### DeepHAM to solve KS model: policy function optimization with blanks (code on Nuvolos)

## Instructions

> In DeepHAM, the policy function is trained with a dedicated class.
> You will now **implement this class directly** in the notebook instead of importing it.
>
> We give you the skeleton (`PolicyTrainer` and `KSPolicyTrainer`) with some **TODO blanks**:
>
> * Write the **objective** (`loss`) for Krusell–Smith.
> * Use **`stop_gradient`** for fictitious play (game case).
> * Implement the **household dynamics simulation (use budget constraint)** and update of wealth/capital.

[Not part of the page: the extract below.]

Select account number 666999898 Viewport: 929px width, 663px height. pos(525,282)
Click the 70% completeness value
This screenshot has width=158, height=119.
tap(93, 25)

## Change to the code directory on Nuvolos

In [None]:
import os
os.chdir('/files/day2/Yang/code/DeepHAM_nuvolos/src')
os.getcwd()

#### code on local machine starts here

In [11]:
# Define the configurations directly instead of using absl flags
config_path = "./configs/KS/game_nn_n50_0fm1gm_test.json"
exp_name = "1gm_test"
seed_index = 3

### Import everything except the policy class to be written

In [12]:
# Imports from the original script
import json
import time
import datetime
from param import KSParam
from dataset import KSInitDataSet
from value import ValueTrainer
from util import print_elapsedtime
from util import set_random_seed

In [13]:
# Load the configuration from the JSON file
with open(config_path, 'r') as f:
    config = json.load(f)

if "random_seed" in config:
    seed = config["random_seed"][seed_index]
    set_random_seed(seed)
    print(f"Using seed {seed} (index {seed_index})")

print("Solving the problem based on the config path {}".format(config_path))

Using seed 789 (index 3)
Solving the problem based on the config path ./configs/KS/game_nn_n50_0fm1gm_test.json


In [14]:
mparam = KSParam(config["n_agt"], config["beta"], config["mats_path"])
# save config at the beginning for checking
model_path = "../data/simul_results/KS/{}_{}_n{}_{}".format(
    "game" if config["policy_config"]["opt_type"] == "game" else "sp",
    config["dataset_config"]["value_sampling"],
    config["n_agt"],
    exp_name,
)
config["model_path"] = model_path
config["current_time"] = datetime.datetime.now().strftime("%Y%m%d-%H%M%S")
os.makedirs(model_path, exist_ok=True)
with open(os.path.join(model_path, "config_beg.json"), 'w') as f:
    json.dump(config, f)

## Step 1 — Dataset & policy initialization (one-time setup)

In [15]:
# --- Setup & dataset ---
start_time   = time.monotonic()
init_ds      = KSInitDataSet(mparam, config)
value_config = config["value_config"]

# --- Initial policy choice used to build the first value-training dataset ---
if config["init_with_bchmk"]:
    init_policy = init_ds.k_policy_bchmk     # PDE / bspline benchmark policy
    policy_type = "pde"
else:
    init_policy = init_ds.c_policy_const_share  # constant consumption share NN policy
    policy_type = "nn_share"

# --- Build value-training datasets from the chosen initial policy (supervised targets) ---
train_vds, valid_vds = init_ds.get_valuedataset(
    init_policy,
    policy_type,
    update_init=False,
)

Average of total utility 20.068157.
The dataset has 4608 samples in total.


## Step 2 — Initial value-function training (before any policy optimization)


In [16]:
%%time
vtrainers = []
for i in range(value_config["num_vnet"]):
    config["vnet_idx"] = str(i)
    vtrainers.append(ValueTrainer(config))

for vtr in vtrainers:
    vtr.train(train_vds, valid_vds, value_config["num_epoch"], value_config["batch_size"])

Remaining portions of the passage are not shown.